====== FRAGMENTO DEL TEXTO ======
En México la mayoría de los gobiernos invierten recursos para instalar videocámaras; sin embargo, no están logrando los propósitos de disuadir el delito y garantizar el acceso a la justicia; “se adquieren sin tener claro el objetivo de esas compras”, afirmó Lucía Carmina Jasso López, del Instituto de Investigaciones Sociales (IIS).
La capital del país es la urbe más videovigilada del país: existen más de 15 mil cámaras públicas reconocidas por el gobierno capitalino; junto con las instaladas con Presupuesto Participativo y las privadas deben ser cientos de miles.
No obstante, luego de un análisis cualitativo y cuantitativo, la doctora en políticas públicas y experta en temas de seguridad, encontró que estos dispositivos, por lo general, reducen delitos de tipo patrimonial, aunque no ocurre así en todos los casos.
Por ejemplo, continuó, con la información pública disponible es posible saber que en 2004 el gobierno de Ciudad Juárez, Chihuahua, gastó ocho millones 560 mil pesos para comprar 60 videocámaras e invirtió 30 millones más para crear el Centro de Control de Atención y Respuesta Inmediata (060). En 2017 planteó la adquisición de 700, porque se decía que 70 por ciento de las instaladas no funcionaba (por obsolescencia o daños), y al siguiente año se decidió invertir 367 millones de pesos en videovigilancia. Es decir, el gasto fue en aumento.
====== LISTADO PROPORCIONADO ======
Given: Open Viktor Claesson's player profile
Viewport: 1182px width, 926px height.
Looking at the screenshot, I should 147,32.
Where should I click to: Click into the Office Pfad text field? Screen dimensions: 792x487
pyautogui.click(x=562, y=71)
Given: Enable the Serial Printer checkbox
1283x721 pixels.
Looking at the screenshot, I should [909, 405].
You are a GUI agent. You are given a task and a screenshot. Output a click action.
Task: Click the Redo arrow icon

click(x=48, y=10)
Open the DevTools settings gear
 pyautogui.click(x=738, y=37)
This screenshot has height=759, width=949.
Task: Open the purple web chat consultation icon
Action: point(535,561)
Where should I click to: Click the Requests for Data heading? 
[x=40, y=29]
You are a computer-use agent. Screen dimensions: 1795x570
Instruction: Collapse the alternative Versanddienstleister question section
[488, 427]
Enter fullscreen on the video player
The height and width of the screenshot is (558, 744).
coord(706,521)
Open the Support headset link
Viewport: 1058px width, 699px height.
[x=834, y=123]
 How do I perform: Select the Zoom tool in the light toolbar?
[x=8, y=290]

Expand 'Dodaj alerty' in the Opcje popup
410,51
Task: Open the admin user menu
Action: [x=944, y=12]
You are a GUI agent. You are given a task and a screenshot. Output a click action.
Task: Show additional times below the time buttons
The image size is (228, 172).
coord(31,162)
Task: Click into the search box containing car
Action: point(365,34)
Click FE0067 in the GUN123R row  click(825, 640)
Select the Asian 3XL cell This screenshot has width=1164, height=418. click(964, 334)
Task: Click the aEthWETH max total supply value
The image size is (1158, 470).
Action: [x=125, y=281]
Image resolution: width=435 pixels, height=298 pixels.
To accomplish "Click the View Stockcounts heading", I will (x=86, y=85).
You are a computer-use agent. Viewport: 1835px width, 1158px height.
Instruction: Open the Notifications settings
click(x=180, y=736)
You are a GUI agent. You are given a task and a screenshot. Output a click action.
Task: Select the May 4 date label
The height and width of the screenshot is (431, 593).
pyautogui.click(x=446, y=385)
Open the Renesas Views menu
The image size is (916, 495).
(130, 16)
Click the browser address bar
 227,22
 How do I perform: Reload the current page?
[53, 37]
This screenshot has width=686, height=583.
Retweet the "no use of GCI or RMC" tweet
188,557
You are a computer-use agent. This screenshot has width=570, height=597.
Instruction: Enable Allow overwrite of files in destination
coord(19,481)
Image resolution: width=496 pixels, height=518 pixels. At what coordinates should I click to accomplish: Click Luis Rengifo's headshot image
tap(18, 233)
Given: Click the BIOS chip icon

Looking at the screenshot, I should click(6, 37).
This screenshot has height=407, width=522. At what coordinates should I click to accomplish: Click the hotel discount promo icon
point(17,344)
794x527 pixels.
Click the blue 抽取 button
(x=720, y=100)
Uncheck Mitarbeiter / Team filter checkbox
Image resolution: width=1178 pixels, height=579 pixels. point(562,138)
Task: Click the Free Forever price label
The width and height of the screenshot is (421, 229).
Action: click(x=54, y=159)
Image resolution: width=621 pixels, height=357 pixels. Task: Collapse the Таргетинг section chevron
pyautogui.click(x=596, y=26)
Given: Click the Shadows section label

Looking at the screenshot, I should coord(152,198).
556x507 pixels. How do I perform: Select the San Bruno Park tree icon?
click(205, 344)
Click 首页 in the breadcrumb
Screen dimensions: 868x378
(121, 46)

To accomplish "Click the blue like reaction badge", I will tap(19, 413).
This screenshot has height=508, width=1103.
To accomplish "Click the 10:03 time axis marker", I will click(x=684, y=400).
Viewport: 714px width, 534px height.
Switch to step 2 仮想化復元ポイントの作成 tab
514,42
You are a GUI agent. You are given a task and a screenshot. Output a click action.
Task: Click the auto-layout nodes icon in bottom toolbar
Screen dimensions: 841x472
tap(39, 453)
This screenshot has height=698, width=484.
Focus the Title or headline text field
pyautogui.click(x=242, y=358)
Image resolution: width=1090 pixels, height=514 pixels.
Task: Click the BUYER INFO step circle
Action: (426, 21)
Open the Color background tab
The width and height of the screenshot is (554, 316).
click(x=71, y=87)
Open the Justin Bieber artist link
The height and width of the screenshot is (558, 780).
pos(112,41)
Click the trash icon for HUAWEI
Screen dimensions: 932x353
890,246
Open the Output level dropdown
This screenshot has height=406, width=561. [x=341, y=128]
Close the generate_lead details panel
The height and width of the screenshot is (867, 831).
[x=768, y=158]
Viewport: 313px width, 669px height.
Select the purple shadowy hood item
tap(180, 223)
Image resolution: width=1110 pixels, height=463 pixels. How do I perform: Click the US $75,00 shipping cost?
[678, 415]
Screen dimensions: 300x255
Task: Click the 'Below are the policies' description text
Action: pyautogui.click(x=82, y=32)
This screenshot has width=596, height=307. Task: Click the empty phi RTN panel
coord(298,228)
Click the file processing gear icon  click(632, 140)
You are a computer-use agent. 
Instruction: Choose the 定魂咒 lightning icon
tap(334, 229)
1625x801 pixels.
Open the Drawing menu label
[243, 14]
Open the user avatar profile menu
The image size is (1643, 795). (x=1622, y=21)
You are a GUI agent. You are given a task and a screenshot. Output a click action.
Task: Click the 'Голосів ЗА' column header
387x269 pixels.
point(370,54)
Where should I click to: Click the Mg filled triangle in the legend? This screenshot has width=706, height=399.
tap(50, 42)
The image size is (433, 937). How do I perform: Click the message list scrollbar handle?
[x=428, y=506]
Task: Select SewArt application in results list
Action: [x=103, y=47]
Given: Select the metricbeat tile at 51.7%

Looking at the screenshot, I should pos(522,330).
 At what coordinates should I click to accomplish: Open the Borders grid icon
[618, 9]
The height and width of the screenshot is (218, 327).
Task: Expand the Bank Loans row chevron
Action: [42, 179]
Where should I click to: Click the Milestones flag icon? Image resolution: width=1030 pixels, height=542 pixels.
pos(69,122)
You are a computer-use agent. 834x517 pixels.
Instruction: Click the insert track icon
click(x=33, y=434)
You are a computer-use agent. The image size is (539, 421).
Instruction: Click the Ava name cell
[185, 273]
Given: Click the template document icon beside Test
======
TAREAS
[a] Reescribe en forma de lista el párrafo del fragmento que empieza con "Por ejemplo, continuó" y conserva sus datos principales.
[b] Indica si cada afirmación concuerda con el fragmento. Responde sí o no y cita textualmente las palabras que lo deciden.
(i) La capital del país cuenta con más de 15 mil cámaras públicas reconocidas por el gobierno capitalino.
(ii) Según el análisis, las videocámaras reducen los delitos patrimoniales en todos los casos.
(iii) En 2004, el gobierno de Ciudad Juárez compró 700 videocámaras.

RESPUESTAS
[a]
- En 2004, el gobierno de Ciudad Juárez, Chihuahua, gastó ocho millones 560 mil pesos en 60 videocámaras.
- Además, invirtió 30 millones para crear el Centro de Control de Atención y Respuesta Inmediata (060).
- En 2017 planteó adquirir 700 cámaras, porque se decía que el 70 por ciento de las instaladas no funcionaba por obsolescencia o daños.
- Al año siguiente se decidió invertir 367 millones de pesos en videovigilancia.
- El gasto fue en aumento.

[b]
(i) Sí: "existen más de 15 mil cámaras públicas reconocidas por el gobierno capitalino".
(ii) No: "aunque no ocurre así en todos los casos".
(iii) No: "gastó ocho millones 560 mil pesos para comprar 60 videocámaras".